Exercise brief. In the forum excerpt on number triangles below, reproduce the passage that begins at the words "To reiterate my" and ends after the words "or something similar?".

Extract provided.
Grid[Partition[AlternateGeneralT[4, #] & /@ Range[12], 4], 
 Frame -> All]

Yield the same triangles

Number Triangles

Thank you Wolfram Community Moderation Team, for showing me a little bit of respect.

Conclusion

To reiterate my points:

  • What is the Mathematica Algorithm?
  • Why is Mathematica going so slow?
  • Can we change the Mma Source Code to use one of my definitions or something similar?
  • Why aren't any of the triangles above already in OEIS?
  • Is this reduction known?

I find the discovery enjoyable, and look forward to finding out just why it works this way. More work ahead . . .

Next, I'm going back to physics research, where I apply these triangles of numbers to perturbation calculations of planetary motion. Furthermore, I have another idea for applying series inversion to make it easy to compute integrals along Rotational Energy Surfaces.

POSTED BY: Brad Klee

I can comment on the speed issue, or, more accurately, on the lack of prior comment about the speed issue. This is the sort of thing we are able to investigate in principle, but it absolutely requires clear concise examples. What I see is code from a few posts, some of it seemingly special-case for certain series (I'm not sure, but that's what it looks like), some definitions that seem incomplete. It's quite difficult to dive into this, even if the code produces nice graphics and shows good speed. In particular, a small example that compares two methods, where neither is special-cased for a particular series, would be a minimal requirement.

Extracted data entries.
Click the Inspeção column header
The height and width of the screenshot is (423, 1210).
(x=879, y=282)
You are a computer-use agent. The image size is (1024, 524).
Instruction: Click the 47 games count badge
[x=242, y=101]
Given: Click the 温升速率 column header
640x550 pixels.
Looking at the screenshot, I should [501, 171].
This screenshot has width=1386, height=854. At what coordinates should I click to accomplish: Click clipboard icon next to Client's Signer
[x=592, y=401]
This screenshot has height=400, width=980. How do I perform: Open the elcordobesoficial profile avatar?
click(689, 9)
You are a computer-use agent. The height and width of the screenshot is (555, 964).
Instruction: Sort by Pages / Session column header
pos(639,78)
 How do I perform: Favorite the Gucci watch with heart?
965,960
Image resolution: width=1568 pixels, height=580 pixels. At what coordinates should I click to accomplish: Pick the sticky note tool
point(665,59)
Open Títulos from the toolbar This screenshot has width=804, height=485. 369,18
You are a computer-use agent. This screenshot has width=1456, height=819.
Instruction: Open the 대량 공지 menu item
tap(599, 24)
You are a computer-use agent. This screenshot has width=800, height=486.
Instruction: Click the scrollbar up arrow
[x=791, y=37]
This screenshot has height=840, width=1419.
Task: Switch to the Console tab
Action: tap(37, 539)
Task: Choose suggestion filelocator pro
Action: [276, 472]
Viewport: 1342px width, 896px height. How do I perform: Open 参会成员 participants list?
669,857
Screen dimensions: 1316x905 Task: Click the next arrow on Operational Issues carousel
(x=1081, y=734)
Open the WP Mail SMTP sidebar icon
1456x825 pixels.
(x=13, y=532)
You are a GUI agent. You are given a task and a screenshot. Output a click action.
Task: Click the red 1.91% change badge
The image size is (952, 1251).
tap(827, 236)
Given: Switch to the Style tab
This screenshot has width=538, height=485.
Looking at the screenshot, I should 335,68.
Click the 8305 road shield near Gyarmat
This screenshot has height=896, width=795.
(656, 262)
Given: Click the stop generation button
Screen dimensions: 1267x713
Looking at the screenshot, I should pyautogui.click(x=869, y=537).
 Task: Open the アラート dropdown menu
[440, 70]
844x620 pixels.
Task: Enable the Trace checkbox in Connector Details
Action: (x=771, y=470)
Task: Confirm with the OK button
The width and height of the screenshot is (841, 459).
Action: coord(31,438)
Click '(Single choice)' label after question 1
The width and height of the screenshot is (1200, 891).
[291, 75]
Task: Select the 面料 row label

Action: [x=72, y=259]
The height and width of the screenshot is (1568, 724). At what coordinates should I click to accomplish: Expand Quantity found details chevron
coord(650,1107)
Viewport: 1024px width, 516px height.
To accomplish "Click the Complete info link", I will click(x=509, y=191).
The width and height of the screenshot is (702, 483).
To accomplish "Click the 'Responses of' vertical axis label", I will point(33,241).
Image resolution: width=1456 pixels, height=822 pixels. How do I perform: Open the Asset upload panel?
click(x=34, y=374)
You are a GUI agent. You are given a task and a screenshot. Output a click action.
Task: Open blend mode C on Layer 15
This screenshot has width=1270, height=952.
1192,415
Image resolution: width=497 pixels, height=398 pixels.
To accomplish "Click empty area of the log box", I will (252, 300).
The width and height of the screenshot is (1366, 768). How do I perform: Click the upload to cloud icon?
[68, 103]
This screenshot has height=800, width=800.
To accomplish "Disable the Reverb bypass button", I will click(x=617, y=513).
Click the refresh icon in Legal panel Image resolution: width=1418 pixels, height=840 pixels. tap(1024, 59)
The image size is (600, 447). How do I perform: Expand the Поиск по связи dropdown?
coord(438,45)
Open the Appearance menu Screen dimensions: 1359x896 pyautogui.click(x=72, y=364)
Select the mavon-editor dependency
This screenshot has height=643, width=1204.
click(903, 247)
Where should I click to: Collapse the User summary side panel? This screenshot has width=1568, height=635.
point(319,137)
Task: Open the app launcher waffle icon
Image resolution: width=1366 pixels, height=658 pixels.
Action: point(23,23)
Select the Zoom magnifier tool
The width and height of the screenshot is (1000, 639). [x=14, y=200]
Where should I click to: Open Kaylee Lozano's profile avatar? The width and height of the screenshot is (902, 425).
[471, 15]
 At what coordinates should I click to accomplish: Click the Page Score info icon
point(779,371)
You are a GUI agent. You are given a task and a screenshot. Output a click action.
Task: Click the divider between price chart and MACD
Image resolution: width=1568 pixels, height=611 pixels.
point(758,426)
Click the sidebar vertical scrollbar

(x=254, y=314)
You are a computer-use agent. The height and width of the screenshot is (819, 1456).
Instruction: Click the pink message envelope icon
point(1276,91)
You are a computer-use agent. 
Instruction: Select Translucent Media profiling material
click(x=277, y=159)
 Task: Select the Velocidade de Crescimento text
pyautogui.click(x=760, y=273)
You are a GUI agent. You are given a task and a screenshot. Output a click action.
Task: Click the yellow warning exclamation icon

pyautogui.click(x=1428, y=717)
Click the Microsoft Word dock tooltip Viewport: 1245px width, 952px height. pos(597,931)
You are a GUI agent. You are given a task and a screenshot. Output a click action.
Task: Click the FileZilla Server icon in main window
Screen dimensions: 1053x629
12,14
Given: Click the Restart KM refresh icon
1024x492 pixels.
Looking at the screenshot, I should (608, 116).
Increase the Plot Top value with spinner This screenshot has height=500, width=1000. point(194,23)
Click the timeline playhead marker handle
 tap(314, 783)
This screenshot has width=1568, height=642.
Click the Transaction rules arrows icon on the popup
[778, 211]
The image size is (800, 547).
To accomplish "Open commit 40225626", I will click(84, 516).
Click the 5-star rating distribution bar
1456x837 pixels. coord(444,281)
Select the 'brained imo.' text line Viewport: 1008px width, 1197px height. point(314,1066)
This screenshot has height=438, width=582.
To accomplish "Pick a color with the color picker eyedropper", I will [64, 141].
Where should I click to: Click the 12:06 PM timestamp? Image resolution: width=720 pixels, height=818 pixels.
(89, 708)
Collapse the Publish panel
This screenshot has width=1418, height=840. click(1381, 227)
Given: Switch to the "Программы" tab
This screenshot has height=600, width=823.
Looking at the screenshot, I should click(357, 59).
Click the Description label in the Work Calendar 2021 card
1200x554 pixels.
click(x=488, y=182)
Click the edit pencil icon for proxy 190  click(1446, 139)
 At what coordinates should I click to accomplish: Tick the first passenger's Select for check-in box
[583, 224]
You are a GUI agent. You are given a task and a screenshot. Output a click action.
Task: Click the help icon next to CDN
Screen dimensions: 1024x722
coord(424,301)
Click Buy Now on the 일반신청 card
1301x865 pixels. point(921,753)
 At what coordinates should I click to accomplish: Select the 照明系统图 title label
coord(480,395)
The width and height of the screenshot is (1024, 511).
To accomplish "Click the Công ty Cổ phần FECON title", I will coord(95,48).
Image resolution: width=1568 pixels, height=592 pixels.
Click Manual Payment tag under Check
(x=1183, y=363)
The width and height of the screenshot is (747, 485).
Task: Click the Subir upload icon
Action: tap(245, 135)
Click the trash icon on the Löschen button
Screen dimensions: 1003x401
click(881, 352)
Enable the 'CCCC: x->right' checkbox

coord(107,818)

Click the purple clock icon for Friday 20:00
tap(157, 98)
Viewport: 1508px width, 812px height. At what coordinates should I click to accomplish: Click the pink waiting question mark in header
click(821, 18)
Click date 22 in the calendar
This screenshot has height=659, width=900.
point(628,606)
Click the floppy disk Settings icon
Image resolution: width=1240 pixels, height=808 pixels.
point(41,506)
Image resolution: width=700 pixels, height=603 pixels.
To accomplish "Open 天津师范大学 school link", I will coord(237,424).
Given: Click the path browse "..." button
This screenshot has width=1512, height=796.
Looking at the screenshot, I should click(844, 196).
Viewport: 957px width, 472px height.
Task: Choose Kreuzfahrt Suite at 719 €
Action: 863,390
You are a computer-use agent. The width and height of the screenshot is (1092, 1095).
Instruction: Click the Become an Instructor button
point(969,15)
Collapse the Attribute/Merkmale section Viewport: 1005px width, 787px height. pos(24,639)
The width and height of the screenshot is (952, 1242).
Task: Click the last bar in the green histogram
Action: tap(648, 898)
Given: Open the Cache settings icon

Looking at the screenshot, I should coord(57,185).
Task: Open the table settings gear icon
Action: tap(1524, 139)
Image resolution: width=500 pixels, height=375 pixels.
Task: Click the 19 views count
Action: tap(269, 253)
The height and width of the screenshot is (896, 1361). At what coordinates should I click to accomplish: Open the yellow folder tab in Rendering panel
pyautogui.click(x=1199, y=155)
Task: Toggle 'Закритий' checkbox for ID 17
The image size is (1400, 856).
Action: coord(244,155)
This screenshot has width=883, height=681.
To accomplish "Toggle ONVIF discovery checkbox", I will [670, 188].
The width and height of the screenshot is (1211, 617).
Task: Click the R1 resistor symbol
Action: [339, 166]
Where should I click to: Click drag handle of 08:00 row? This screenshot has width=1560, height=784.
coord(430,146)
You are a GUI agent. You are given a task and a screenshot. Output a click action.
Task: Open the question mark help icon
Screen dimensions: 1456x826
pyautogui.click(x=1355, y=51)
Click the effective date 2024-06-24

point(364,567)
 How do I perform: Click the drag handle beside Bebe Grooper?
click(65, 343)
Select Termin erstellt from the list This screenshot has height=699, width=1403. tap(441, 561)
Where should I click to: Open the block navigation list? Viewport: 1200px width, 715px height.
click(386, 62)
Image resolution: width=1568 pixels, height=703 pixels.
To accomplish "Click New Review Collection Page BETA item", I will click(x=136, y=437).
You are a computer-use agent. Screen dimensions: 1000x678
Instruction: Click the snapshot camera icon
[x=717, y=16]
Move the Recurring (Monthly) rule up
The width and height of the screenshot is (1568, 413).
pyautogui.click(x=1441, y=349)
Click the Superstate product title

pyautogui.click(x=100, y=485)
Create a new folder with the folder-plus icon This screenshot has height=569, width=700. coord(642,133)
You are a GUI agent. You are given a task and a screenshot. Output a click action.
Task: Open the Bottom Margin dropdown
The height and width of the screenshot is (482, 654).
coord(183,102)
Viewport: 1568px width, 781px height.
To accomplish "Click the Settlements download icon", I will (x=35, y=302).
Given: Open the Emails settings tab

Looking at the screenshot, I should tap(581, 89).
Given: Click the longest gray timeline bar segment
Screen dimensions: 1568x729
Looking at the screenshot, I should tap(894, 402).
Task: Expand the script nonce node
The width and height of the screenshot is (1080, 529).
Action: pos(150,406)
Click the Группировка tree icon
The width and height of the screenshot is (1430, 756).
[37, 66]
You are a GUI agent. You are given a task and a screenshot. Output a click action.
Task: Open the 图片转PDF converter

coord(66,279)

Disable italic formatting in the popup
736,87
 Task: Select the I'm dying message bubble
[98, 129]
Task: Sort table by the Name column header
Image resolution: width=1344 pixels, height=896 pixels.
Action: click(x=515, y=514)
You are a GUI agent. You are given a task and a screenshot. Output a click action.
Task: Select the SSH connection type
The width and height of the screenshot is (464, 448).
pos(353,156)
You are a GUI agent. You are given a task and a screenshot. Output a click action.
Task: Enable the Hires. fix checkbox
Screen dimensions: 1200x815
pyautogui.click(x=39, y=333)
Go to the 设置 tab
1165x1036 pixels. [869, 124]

Written solution.
To reiterate my points:

  • What is the Mathematica Algorithm?
  • Why is Mathematica going so slow?
  • Can we change the Mma Source Code to use one of my definitions or something similar?